In the first week of July, Laudan Nooshin presented a keynote paper at the conference ‘Analysis, Cognition and Ethnomusicology’, a joint meeting of the 3rd ‘Analytical Approaches to World Music’ and the 2014 annual meeting of the British Forum for Ethnomusicology. The conference was hosted by the Institute of Musical Research, University of London, and the School of Oriental and African Studies, in association with the Centre for Music and Science (University of Cambridge) and the Society for Music Analysis, and was attended by over 200 people, including delegates from across the UK and from abroad.

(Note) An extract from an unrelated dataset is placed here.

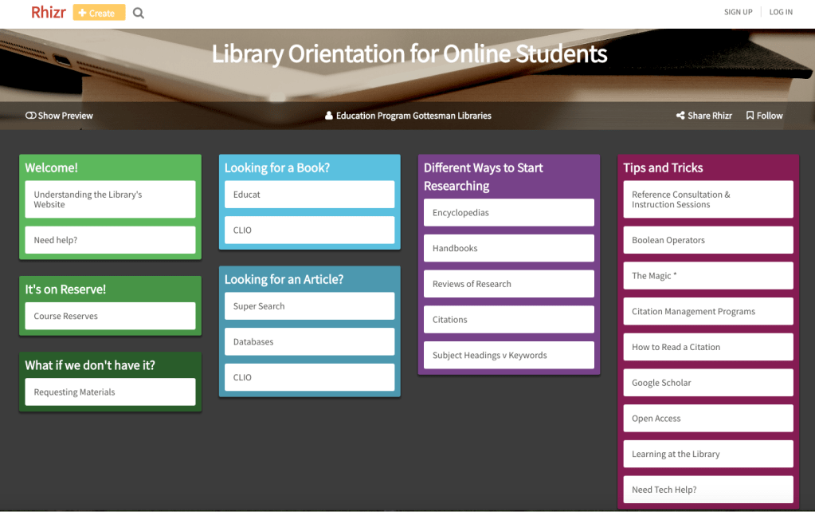The image size is (815, 512).
Task: Click the search magnifier icon
Action: [139, 13]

This was one of the first conferences to bring together ethnomusicologists, music analysts and music psychologists to discuss ways of approaching the study of music that would benefit from drawing on each of these areas.
Laudan’s paper was entitled ‘Re-imagining DIfference: Musical Analysis, Alterity and the Creative Process’ and explored a number of issues around the intersection of musical analysis and alterity arising from her long-term research on improvisation in Iranian classical music. The keynote was chaired by Laudan’s former PhD supervisor, Professor John Baily from Goldsmiths’ College.
The other keynote speakers at the conference were Professor Nicholas Cook (University of Cambridge) with a paper entitled ‘Music, Identity, and the Clever Boy from Croydon’ about the life and music of Samuel Coleridge-Taylor; and Professor Martin Clayton (University of Durham) speaking about ‘Music Analysis and Ethnomusicology: Some Reflections on Rhythmic Theory’.